Developing non-addictive pain meds

Published on March 24, 2026

Greg Scherrer and five members of his lab pose in his lab

Greg Scherrer (second from left) and his team are developing an entirely new class of therapeutics that relieves pain but is not addictive. (Photo by Jeyhoun Allebaugh)

Novel therapeutic could reduce dual epidemics — chronic pain and opioid use disorder.

One quarter way through the 21st century, the United States finds itself in the grip of two intertwined epidemics: chronic pain and opioid use disorder. An estimated 50 million Americans experience chronic pain, and more than six million have opioid use disorder. In 2023, around 80,000 Americans died from opioid overdose.

UNC School of Medicine Professor Greg Scherrer is tackling both epidemics by developing an entirely new class of therapeutics that relieves pain but is not addictive.

The overdose crisis has sparked worthy attempts at policy changes, logistical improvements and educational efforts to reduce addiction and its consequences. But those are short-term solutions, Scherrer said. “Only novel, transformational non-opioid medicines can provide a long-term and definitive solution to treat chronic pain and end the opioid epidemic.”

To advance this challenging but important research, Scherrer has relied on crucial seed funding from Eshelman Innovation and the NC Collaboratory, which utilizes appropriations received from the North Carolina General Assembly Opioid Abatement Fund.

In the following Q&A, Scherrer explains how he leveraged outside funding and a critical Carolina collaboration to advance his research and land an additional $12 million NIH grant.

Why is pain research so challenging?

There are about 100 billion neurons in the brain. They are important for many different things, including sensations, emotions, thoughts and movement. The challenge is to find those cells that are mostly, if not exclusively, involved in pain perception and try to shut them down.

That’s something opioids do well for many patients — shut down pain perception. But the receptors onto which opioids act are not restricted to pain cells. They are present in neural circuits important for reward. This is why opioids are addictive. Opioid receptors are also present in breathing systems. This is why people can die from overdose, because opioids can shut off respiration.
Among those billion neurons, you want to find the cells that are mostly important for pain and nothing else, and that’s not easy.

Explain your approach.

We’re trying a completely novel approach. For decades, most research has focused on sensory neurons and nerves and how to block pain signals detected in the peripheral organs, the skin, the joints. Instead, we want to target the brain.

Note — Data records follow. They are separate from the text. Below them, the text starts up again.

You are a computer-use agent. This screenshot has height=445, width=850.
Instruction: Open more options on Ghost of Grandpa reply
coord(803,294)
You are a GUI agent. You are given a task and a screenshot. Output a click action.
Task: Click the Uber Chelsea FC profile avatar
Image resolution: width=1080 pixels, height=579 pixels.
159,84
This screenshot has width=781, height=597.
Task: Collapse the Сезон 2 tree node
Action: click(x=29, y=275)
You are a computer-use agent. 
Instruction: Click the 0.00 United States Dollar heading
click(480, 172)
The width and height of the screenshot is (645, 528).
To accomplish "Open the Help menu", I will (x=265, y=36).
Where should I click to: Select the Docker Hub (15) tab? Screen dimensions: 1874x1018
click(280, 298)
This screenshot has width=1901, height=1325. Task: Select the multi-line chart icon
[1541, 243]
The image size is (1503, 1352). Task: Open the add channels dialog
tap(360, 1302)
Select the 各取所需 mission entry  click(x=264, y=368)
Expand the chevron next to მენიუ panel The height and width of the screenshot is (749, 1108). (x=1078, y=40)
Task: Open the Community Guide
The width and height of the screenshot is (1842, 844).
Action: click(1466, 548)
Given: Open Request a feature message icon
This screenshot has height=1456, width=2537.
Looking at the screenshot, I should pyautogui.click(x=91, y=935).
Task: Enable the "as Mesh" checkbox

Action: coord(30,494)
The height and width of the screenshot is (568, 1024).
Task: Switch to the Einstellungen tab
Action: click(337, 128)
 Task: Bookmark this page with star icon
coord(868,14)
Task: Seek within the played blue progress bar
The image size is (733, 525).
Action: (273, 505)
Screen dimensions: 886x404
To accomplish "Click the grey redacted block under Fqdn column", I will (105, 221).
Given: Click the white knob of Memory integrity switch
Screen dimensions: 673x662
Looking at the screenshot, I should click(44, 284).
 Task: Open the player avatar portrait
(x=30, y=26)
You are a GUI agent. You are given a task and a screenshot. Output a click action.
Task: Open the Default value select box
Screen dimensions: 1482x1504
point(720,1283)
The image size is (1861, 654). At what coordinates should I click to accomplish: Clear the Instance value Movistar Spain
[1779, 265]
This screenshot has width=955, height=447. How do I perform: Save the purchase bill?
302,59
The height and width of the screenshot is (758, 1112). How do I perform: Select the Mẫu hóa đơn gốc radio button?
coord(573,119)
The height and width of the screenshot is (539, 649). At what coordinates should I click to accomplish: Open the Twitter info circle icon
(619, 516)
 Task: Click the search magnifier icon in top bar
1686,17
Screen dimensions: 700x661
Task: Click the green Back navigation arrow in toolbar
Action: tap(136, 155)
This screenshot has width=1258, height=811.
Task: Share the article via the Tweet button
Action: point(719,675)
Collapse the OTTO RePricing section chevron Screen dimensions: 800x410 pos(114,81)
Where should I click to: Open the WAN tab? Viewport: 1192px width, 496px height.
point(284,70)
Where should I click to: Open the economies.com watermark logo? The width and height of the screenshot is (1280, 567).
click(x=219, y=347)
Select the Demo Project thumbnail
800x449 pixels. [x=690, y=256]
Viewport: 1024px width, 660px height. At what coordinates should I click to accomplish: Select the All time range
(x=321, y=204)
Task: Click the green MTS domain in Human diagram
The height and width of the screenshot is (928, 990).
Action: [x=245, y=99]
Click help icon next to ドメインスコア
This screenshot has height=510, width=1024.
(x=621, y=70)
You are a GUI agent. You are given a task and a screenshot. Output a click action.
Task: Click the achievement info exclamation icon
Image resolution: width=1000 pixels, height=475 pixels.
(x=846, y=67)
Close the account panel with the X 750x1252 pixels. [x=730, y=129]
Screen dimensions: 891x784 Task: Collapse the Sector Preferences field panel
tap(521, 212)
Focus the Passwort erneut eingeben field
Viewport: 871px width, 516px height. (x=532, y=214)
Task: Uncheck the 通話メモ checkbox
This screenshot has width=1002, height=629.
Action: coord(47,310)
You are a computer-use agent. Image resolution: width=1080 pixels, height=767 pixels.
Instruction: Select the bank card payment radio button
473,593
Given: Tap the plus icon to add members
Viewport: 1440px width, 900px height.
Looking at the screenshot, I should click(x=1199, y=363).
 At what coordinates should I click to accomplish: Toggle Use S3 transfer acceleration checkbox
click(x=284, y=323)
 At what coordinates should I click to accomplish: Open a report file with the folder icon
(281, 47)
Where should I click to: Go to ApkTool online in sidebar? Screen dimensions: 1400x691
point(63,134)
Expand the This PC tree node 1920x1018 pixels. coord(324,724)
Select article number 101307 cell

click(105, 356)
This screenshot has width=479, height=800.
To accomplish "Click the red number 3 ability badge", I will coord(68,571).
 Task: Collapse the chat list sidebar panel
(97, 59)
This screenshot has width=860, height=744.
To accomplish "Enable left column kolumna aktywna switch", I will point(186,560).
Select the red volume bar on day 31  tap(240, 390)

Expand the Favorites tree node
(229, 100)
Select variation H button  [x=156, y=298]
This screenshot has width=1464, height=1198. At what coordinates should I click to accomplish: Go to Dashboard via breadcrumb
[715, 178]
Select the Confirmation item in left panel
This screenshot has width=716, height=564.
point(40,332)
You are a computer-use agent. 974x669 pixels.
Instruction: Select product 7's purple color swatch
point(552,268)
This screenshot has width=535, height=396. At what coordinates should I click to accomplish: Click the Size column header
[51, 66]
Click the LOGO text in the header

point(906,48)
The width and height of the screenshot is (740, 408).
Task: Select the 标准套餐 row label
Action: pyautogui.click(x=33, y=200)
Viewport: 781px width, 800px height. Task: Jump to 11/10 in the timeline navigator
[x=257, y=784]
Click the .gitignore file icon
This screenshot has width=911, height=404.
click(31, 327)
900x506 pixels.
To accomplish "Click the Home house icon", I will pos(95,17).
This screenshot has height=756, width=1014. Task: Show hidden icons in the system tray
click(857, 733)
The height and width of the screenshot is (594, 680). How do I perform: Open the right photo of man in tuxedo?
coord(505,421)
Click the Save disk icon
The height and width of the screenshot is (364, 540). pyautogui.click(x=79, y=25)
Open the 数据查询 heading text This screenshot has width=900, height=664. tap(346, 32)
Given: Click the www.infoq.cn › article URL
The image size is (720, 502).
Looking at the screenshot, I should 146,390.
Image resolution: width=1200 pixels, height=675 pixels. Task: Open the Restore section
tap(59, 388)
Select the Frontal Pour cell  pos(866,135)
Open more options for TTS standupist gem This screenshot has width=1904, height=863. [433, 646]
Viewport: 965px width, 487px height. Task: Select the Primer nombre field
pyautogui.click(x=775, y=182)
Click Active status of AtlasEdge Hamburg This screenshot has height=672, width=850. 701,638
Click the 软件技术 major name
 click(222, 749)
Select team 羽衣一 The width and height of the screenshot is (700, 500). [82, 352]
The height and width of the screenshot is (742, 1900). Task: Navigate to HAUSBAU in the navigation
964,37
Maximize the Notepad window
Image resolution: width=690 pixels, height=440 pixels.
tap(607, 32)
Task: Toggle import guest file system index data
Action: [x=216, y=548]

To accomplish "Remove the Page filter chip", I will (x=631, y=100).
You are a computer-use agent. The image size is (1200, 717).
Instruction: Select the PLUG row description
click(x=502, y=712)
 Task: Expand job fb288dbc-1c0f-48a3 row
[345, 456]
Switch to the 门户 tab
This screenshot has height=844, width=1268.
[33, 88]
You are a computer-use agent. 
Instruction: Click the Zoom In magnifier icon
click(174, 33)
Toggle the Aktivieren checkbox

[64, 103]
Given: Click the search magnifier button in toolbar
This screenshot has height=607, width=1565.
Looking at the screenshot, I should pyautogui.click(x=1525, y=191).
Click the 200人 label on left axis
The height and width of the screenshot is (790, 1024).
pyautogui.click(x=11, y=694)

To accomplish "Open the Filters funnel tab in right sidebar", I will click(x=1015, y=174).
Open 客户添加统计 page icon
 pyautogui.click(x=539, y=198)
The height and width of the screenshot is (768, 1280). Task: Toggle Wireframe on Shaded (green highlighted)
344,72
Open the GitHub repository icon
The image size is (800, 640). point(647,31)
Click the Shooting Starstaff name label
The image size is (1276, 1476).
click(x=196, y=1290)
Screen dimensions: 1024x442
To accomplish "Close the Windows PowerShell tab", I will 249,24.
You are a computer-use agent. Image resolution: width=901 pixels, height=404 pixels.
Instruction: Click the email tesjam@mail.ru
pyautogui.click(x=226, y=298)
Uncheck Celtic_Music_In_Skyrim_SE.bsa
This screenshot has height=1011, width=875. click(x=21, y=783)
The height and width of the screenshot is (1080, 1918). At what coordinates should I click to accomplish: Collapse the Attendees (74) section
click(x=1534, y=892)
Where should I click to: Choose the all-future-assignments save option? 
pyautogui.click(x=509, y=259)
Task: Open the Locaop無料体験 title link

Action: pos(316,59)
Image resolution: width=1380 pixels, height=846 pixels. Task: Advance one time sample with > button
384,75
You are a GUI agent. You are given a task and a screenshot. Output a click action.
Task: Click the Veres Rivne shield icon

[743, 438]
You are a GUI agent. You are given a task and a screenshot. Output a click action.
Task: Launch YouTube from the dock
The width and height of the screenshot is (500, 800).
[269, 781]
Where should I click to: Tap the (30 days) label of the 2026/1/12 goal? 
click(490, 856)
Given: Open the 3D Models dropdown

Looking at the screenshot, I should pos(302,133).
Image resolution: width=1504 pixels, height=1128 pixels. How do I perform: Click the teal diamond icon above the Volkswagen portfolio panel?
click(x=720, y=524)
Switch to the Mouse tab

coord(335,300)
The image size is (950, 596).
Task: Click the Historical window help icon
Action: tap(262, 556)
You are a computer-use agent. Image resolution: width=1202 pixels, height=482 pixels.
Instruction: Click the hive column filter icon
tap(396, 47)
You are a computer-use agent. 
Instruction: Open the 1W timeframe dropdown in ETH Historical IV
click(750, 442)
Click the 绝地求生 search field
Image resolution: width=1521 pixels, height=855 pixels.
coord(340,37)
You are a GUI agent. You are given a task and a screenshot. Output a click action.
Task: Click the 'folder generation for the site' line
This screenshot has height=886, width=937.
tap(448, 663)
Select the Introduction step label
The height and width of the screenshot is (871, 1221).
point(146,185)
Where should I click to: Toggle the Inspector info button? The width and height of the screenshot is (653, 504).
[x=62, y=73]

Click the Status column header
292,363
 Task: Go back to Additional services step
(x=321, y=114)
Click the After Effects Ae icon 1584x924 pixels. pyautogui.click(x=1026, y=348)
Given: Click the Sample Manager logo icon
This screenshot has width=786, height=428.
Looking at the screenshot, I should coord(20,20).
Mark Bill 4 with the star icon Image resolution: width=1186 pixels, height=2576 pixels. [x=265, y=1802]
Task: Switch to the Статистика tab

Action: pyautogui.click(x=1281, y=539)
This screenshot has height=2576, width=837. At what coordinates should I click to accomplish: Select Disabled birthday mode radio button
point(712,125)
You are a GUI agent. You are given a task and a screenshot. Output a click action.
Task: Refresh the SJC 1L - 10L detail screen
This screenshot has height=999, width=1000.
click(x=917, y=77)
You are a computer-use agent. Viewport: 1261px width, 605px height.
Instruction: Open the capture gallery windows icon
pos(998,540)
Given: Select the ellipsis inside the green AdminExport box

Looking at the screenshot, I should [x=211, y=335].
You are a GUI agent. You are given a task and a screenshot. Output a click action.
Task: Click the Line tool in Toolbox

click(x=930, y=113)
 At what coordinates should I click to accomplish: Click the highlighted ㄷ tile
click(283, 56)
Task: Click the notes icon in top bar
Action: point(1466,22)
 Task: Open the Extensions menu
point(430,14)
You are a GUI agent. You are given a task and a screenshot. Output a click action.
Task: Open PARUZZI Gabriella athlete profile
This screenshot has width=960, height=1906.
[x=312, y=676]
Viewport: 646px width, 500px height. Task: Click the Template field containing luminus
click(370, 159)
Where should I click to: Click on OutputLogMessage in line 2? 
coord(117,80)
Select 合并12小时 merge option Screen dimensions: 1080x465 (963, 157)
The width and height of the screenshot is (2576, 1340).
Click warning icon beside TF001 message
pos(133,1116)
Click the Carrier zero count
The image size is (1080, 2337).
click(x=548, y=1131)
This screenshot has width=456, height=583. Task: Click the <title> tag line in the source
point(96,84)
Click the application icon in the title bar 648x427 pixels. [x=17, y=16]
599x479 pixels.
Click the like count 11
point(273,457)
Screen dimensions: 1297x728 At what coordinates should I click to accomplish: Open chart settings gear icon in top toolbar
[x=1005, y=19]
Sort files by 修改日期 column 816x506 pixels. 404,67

People who live with pain complain about the “emotional burden” of being in pain — the unpleasant quality they feel every time they want to do something, and it hurts. Our lab has discovered, in a region of the temporal lobe, a group of brain cells that generate the unpleasant emotional experience of pain. We want to shut them off such that people would still feel the sensation of pain, but it wouldn’t be emotionally draining. They could once again engage in enjoyable activities, like going for a run or playing with the kids or grandkids.

How do you turn that finding into non-addictive painkillers?

Once we found these cells in the brain that make pain unpleasant, we needed to find what proteins to target. My group was kind of stuck. We’re neurobiologists. What we needed was to collaborate with chemists — people who can make small molecules to target these proteins. To advance a novel pain medicine, we collaborated with the lab of Jeffrey Aubé [Eshelman Distinguished Professor in the UNC Eshelman School of Pharmacy] to synthesize numerous candidate compounds, evaluate their pain-relieving properties and select a brain-penetrant compound with favorable properties for further development. The team discovered a compound that significantly reduces both short-term surgical pain and long-lasting nerve pain in preclinical models and reduces behaviors linked to morphine addiction, suggesting it could help treat both pain and opioid use disorder.

Results from this research are reshaping how chronic pain treatments are developed. This work identifies a new, non-opioid class of pain medicines and demonstrates the importance of targeting the brain to treat chronic pain, unlike current approaches that act on peripheral nerves and often fail.

How does funding support this work?

Outside funding has been crucial in many ways. It helped us partner with the Aubé Lab. We’re working together, biologists and chemists, to try to develop novel painkillers. Eshelman Innovation was super helpful in helping us better understand the kind of nitty-gritty science of the drug development process. We leveraged early funding to win a $12 million, multidisciplinary NIH grant. Postdoctoral research David Lee, project manager, plays a critical role in helping us translate our findings into a new class of therapeutics.

Continued support can help us move this strategy from the laboratory to patients, positioning North Carolina institutions as leaders in developing opioid-replacing medicines to treat chronic pain and end the opioid epidemic.
I think we can really change people’s lives. People who suffer from pain, people who are addicted to opioids have very limited options in terms of therapeutics. At UNC, we have all the expertise and strength to develop a novel generation of treatments that will be much more precise.